It is important to note that during the mid-1930s, Aunuth Beejadhur published his work The Indians of Mauritius in 1935, during the following year, The Indian Centenary Book edited by Kissoonsing Hazareesingh and Kalla Ramaswami Pydayya’s, Indians in Mauritius were published. Several years after, in 1950. Dr.K. Hazareesingh launched his famous A History of Indians in Mauritius, 1st Edition. Between the 1950 and the 1970s, several books and dissertations on the history of Mauritius were written, launched and published which contributed to enhancing our understanding of Mauritius, its history and its people.

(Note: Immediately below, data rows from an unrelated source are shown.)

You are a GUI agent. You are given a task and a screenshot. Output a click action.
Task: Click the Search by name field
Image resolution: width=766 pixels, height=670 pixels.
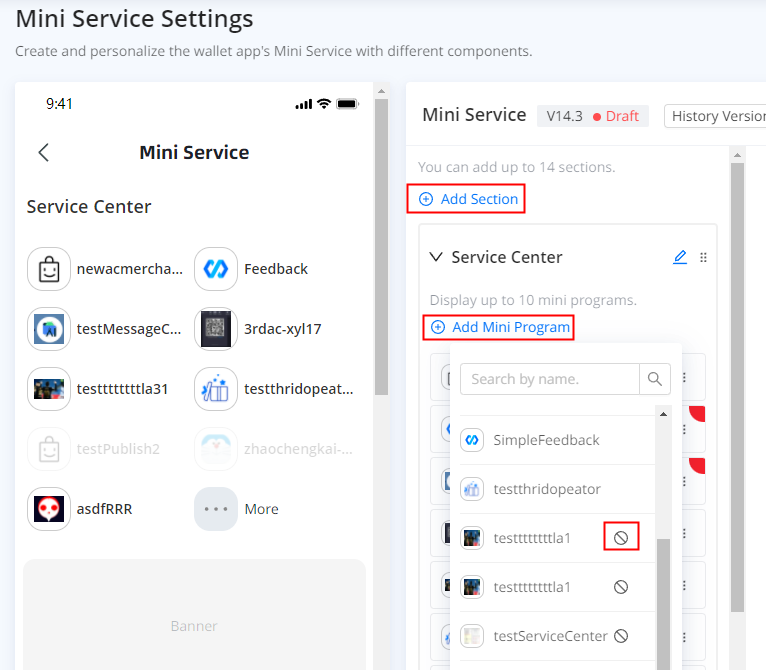point(549,379)
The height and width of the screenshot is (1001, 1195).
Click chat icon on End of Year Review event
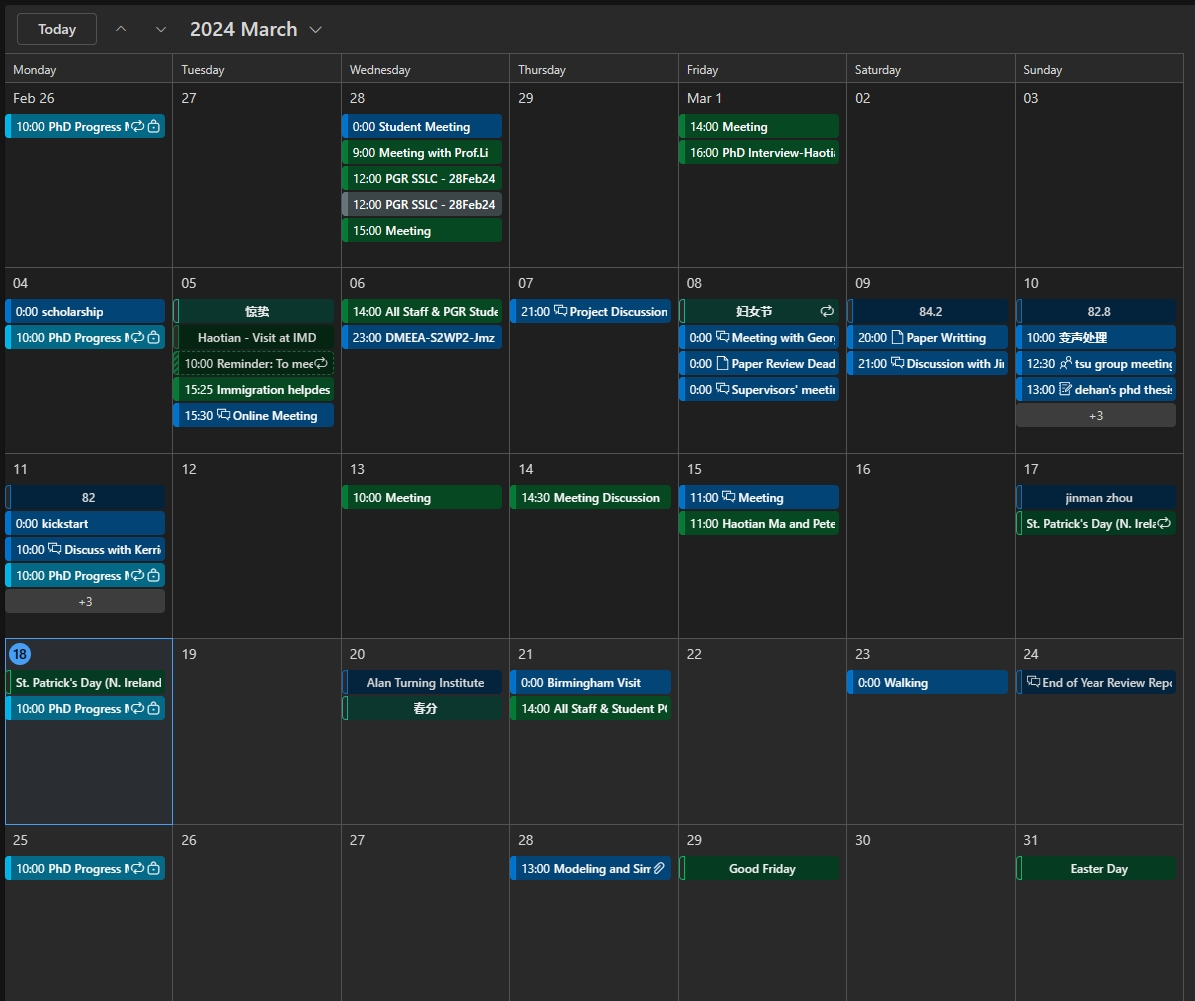pos(1033,683)
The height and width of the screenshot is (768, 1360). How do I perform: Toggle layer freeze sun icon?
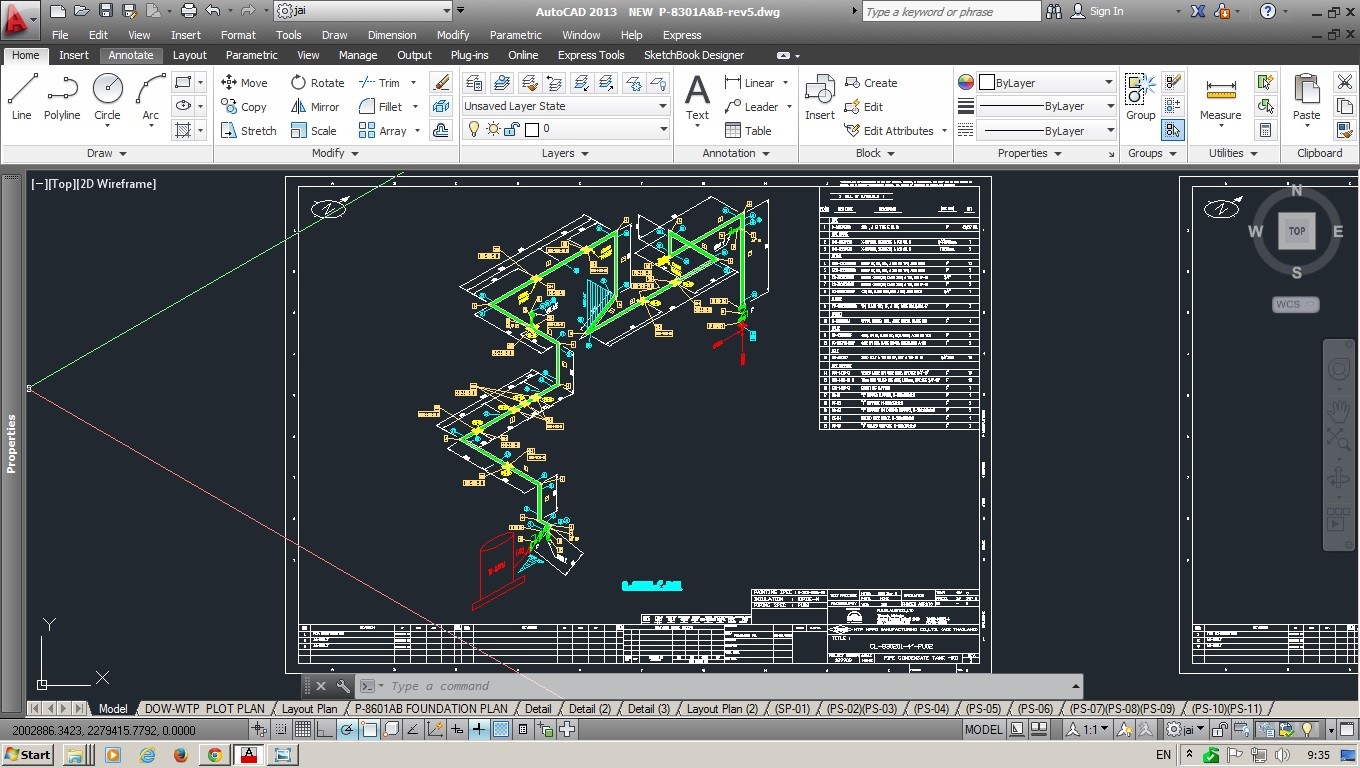492,129
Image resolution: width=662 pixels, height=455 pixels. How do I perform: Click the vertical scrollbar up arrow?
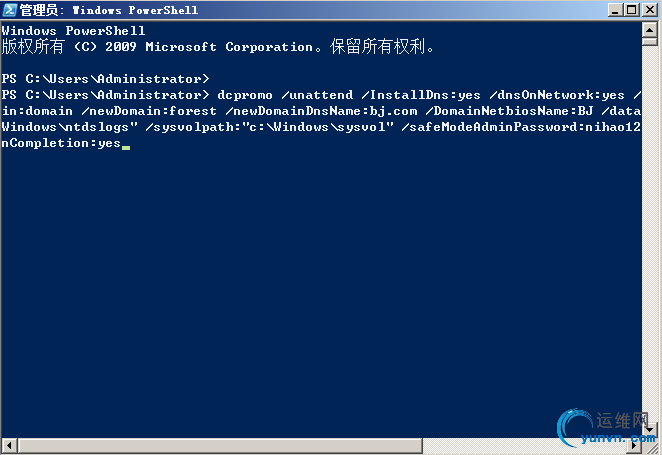(x=649, y=29)

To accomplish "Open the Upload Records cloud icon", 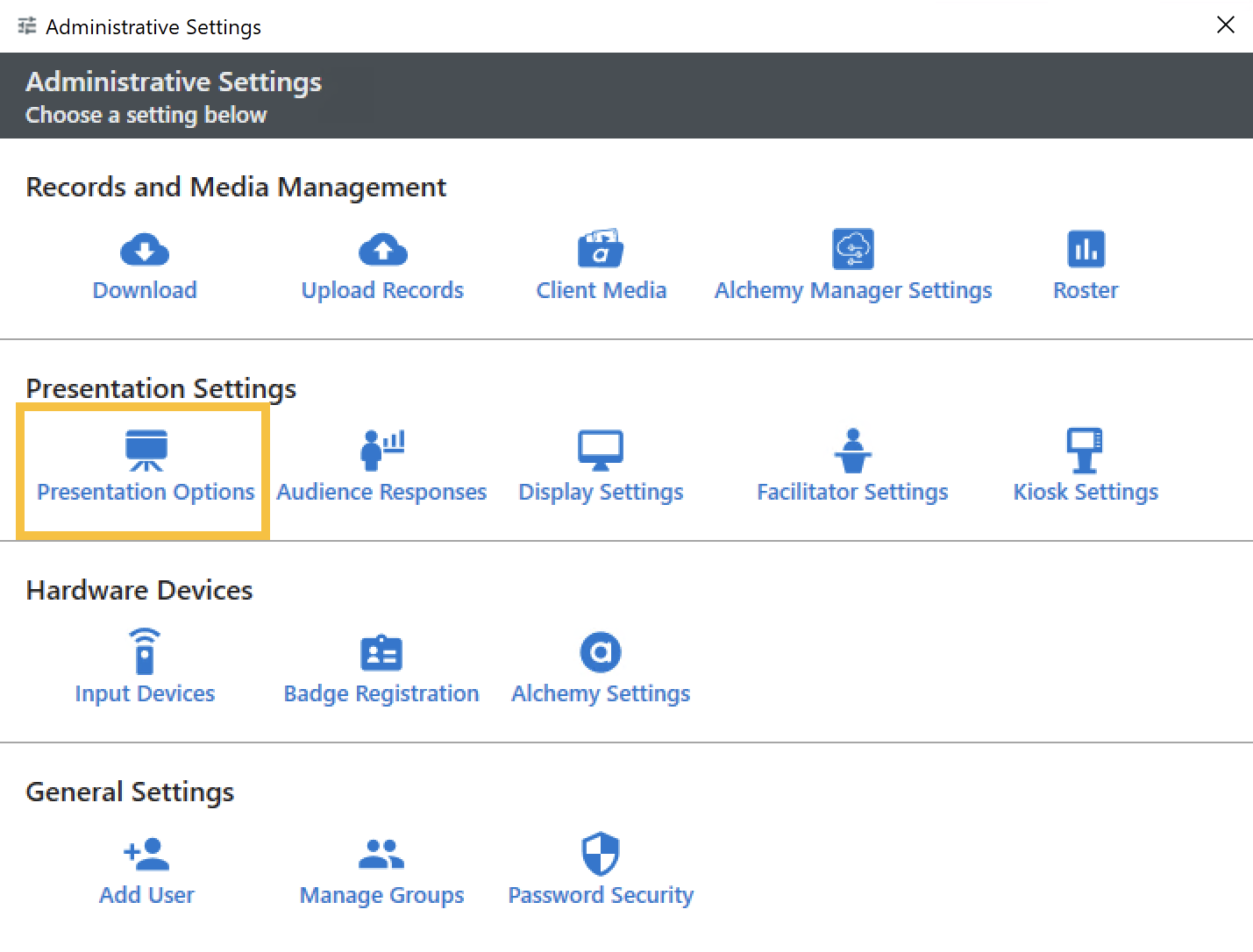I will point(383,250).
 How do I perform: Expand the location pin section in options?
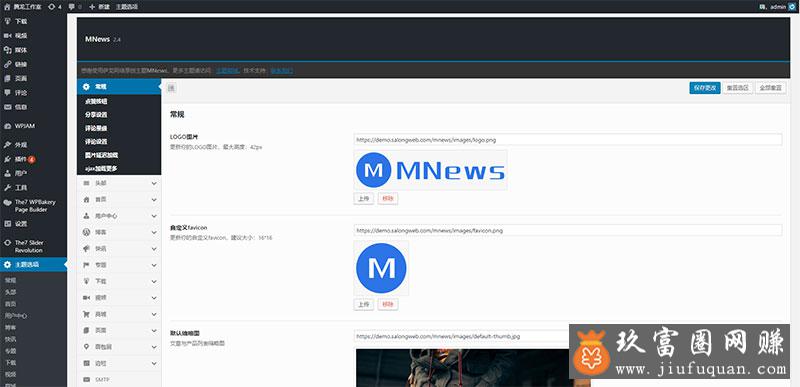coord(119,347)
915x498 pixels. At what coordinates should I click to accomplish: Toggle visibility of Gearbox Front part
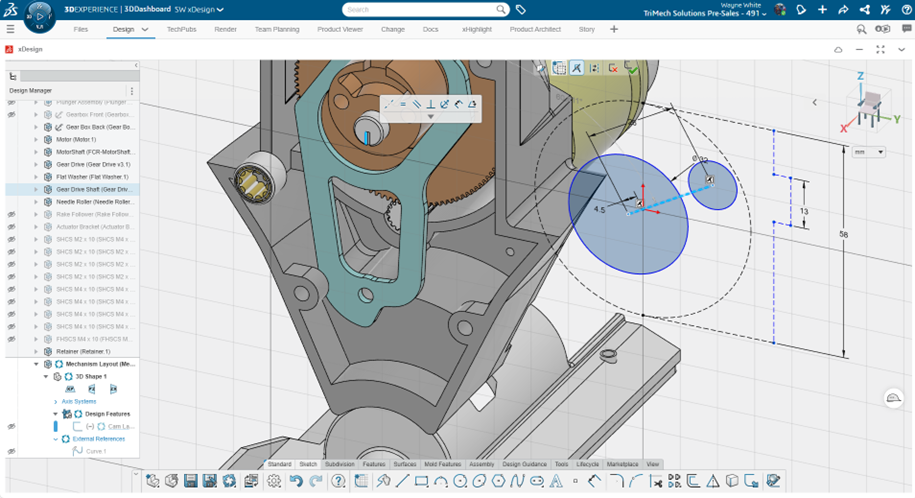12,115
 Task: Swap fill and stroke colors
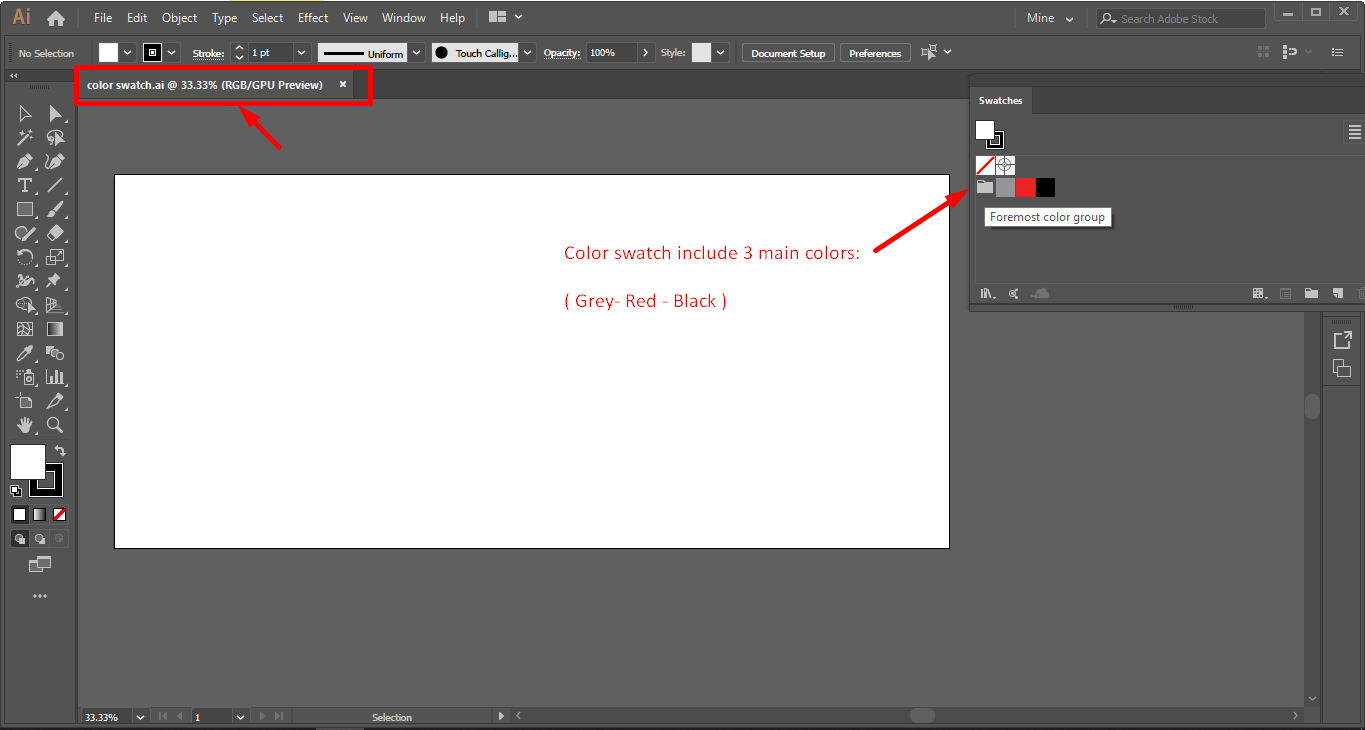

However, the history , achievements, and importance of the Tamil Indians and Tamil Indo-Mauritians were only mentioned and briefly explored. It was only in 1977 that Ramoo Sooriamoorthy, a Tamil Indo-Mauritian writer and scholar published his now well-known and groundbreaking masterpiece The Tamils In Mauritius. Thus, the Tamil Indo-Mauritian community had to wait two and a half centuries for the publication of major book on the history and importance of their ancestors and community in the making of the Mauritian state and people. Almost half a century later, this book was published once again with some changes and alsono major academic work on the Tamil Indians and the Tamil Indo-Mauritians has seen the light of day in recent years.
Between the 1980s and the 2010s, several academic books in Mauritius and overseas by numerous local and overseas historians, scholars, academics, and writers have been produced. Numerous international conferences have also been held including the World Tamil Diaspora Conferences, indentured labour in Mauritius and the world, on the Indian Diaspora, and Migration studies. But, the history of the Tamil Indians and Tamil Indo-Mauritians received very limited focus and analysis and got lost in the wider discourse over major topics such as slavery, maroonage , the sugar, demographic, and labour revolution, indentured labour, vagrancy, free passengers, European colonization, the Mauritian working class, protest, resistance, decolonization, and the advent of independence and its aftermath.
Even scholars and writers such as Dr. Satteeanund Peerthum, Sydney Selvon, Vijaya Teelock, Sada Reddi, J. Chan Low, Cader Kalla, Raj Boodhoo, Muslim Jumeer, CRIOS Study Group, Marina Carter, Richard Allen, Clare Anderson, Benjamin Moutou, Msgr Amedee Nagapen, and several others never produced a detailed work which concentrated on the historical and pictorial presentation of the Tamil Indian migration, settlement, and their descendants in Mauritius and different part of the world. This clearly led to a major lacunae or gap in modern Mauritian historiography.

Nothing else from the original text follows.